Finasteride inhibits DHT, which is the main cause of hair loss and prostate enlargement in men. You can take finasteride orally (1 mg), once a day. It prevents enlargement of the prostate and treats hair loss. This is the main preventative tool you have at your disposal for ensuring you don’t lose hair in the future. It’s not necessarily supposed to cause new hair growth, though in some individuals it does. The reason everyone isn’t on finasteride, however, is because of side effects.
Keep in mind also that finasteride doesn’t block all DHT. You still have DHT in your system with finasteride. But less of it is active in your scalp tissues.
Where to buy:
I recommend seeing your doctor and getting a prescription for the drug, as that’s the cheapest way to get it. You can get the drug from online pharmacies too. But that’s not recommended as you never know what you’re getting and could be dangerous.
The most common complaint is users report being unable to get or keep an erection on finasteride, loss of interest in sex, gynecomastia, and depression. Now, most studies show that finasteride is safe and that the incidence of sexual side effects is small (2-3%). Indeed, many people don’t experience sexual side effects. However, the real world paints a different picture. Even though there are in fact plenty of people that tolerate the drug well, it also seems like almost everyone and their dog report sexual side effects. I suspect the studies done on this drug are biased to some degree or paid for by the companies that make these drugs.
There are horror stories all over the internet of users who gained persistent erectile dysfunction even years after quitting the drug, experiencing what’s called post finasteride syndrome.

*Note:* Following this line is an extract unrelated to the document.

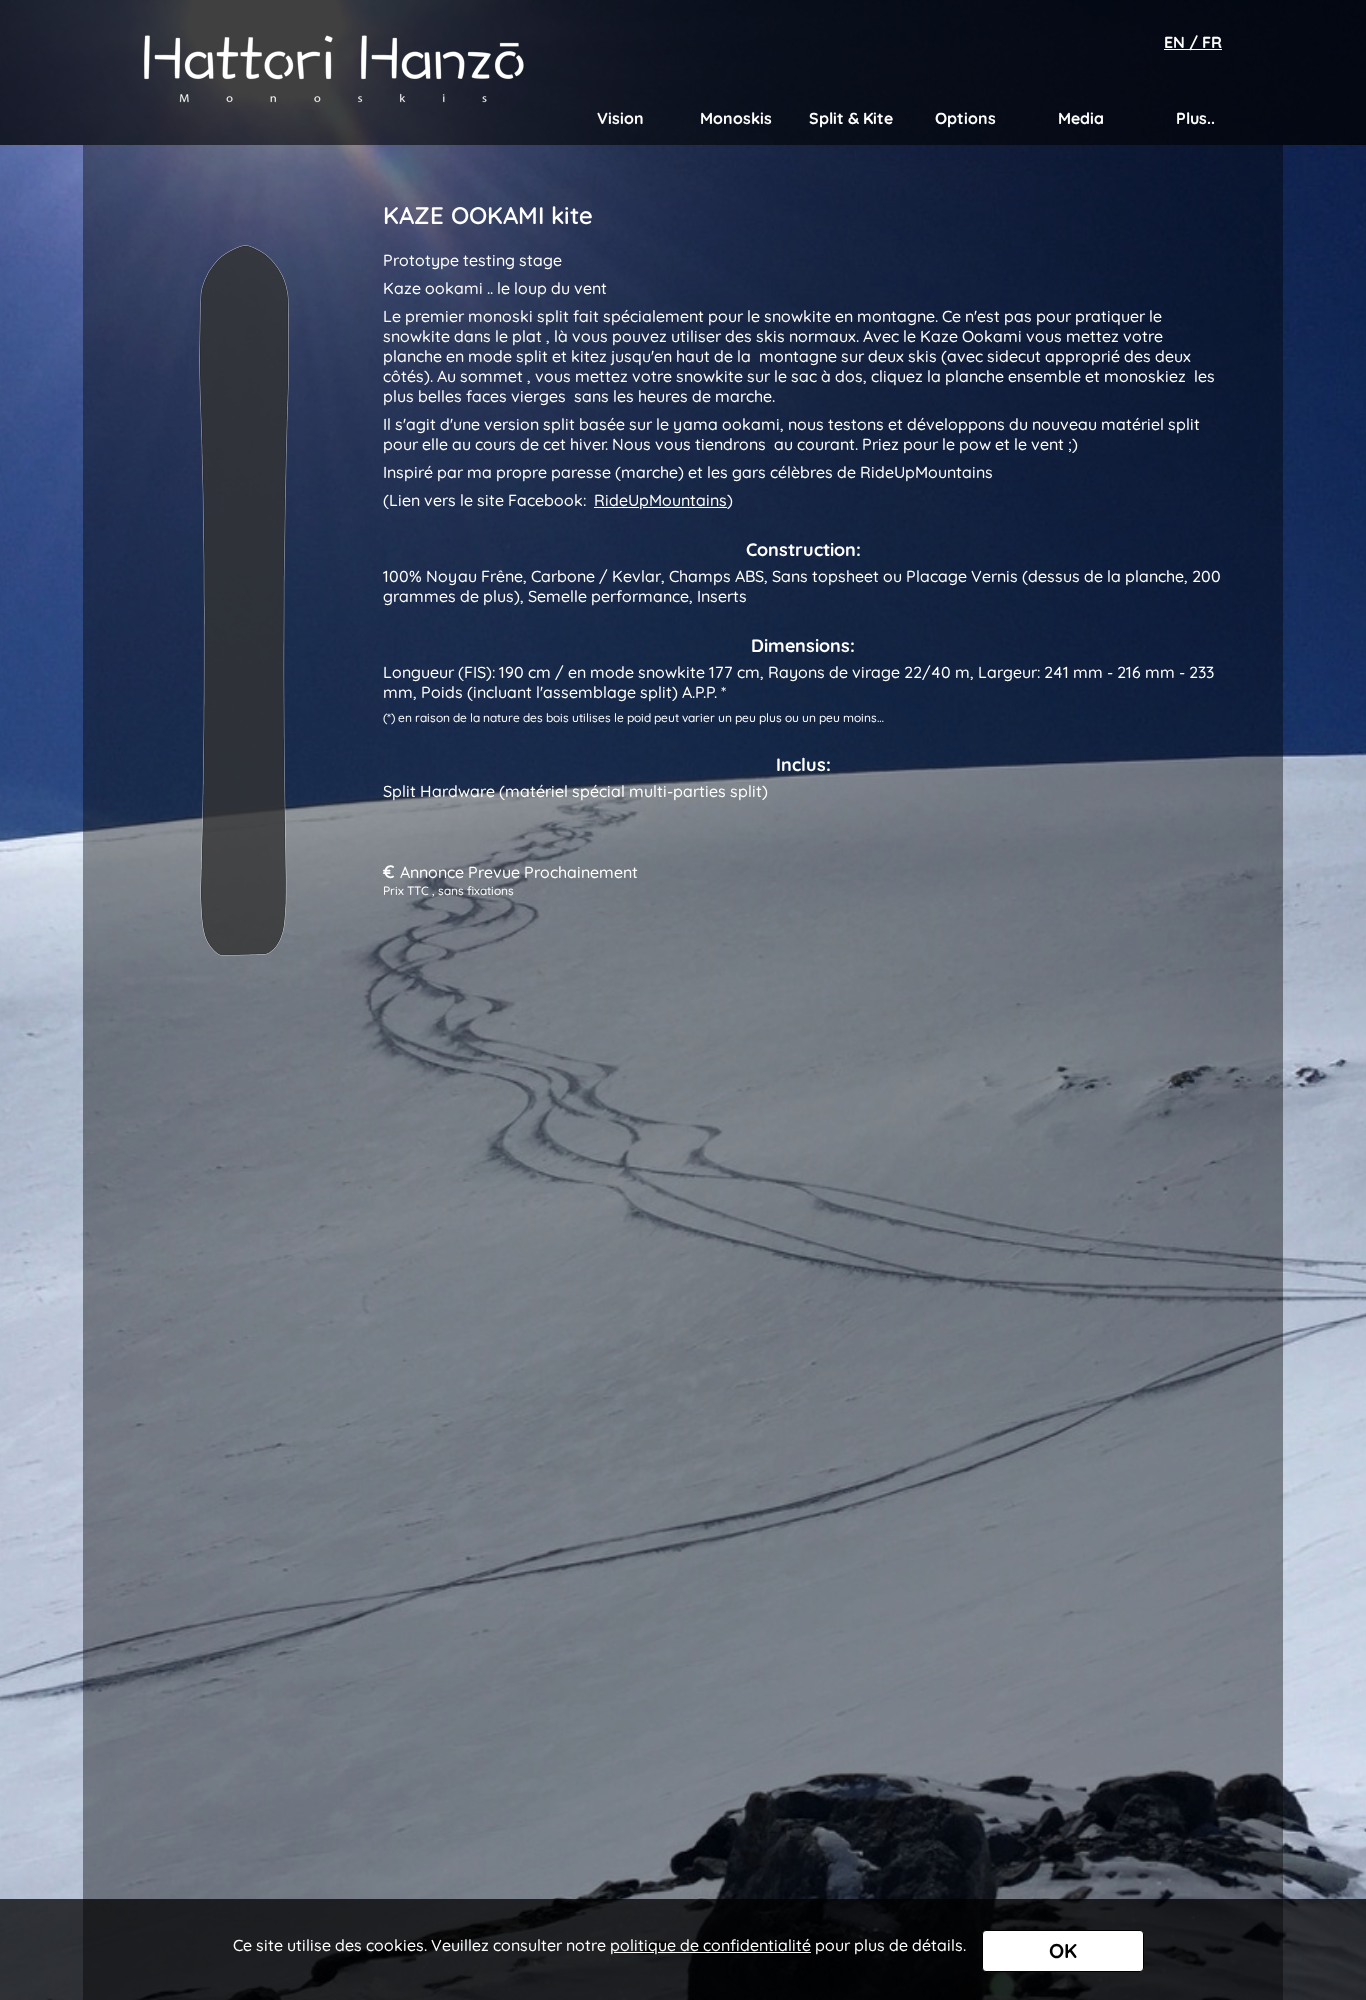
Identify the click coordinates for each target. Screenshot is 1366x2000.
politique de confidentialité (710, 1945)
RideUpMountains (660, 500)
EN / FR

This is because DHT is responsible for modulating libido, and there are DHT receptors in your reproductive organ. Some people have claimed to have cured themselves of post finasteride syndrome by applying a DHT cream right to the shaft. But either way, if you do get side effects, they will go away.
So does finasteride cause ED? Yes, it inhibits DHT which controls libido, so it can. However, the far larger component of this is psychological. A study by Mondaini et al showed that the nocebo effect is extremely prevalent in cases of erectile dysfunction. With the placebo effect, the treatment only works because you believe it works. The nocebo effect is the opposite: you experience a negative effect of the drug only because you think you should experience it.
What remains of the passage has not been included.